## Begin SOURCE DATA

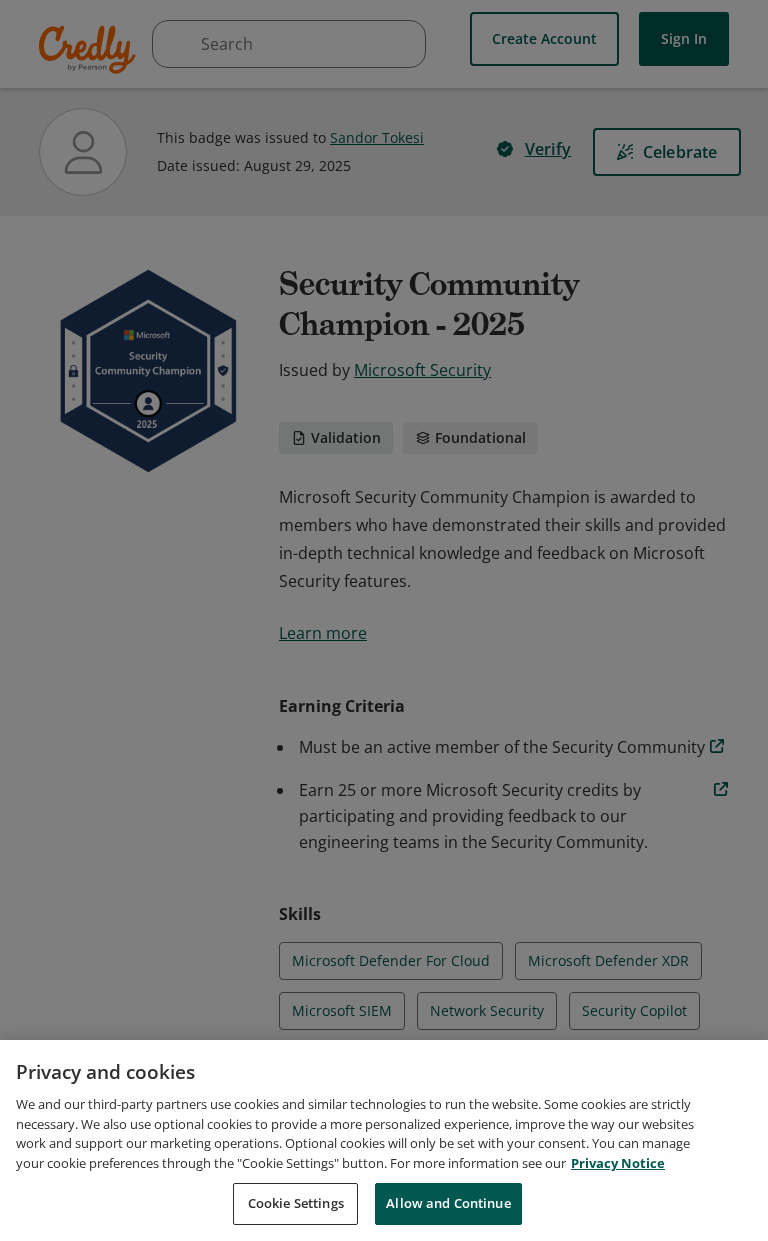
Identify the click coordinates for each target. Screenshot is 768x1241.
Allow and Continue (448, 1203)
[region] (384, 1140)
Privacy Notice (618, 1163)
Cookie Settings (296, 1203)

## End SOURCE DATA

REQUEST — Write out every line of the records above again, requests included, and increase each coordinate in the answers by 49. Leave the pictures out of your answer.

COMPLETED TASK —
Identify the click coordinates for each target. Screenshot is 768x1241.
Allow and Continue (497, 1252)
[region] (433, 1189)
Privacy Notice (667, 1212)
Cookie Settings (345, 1252)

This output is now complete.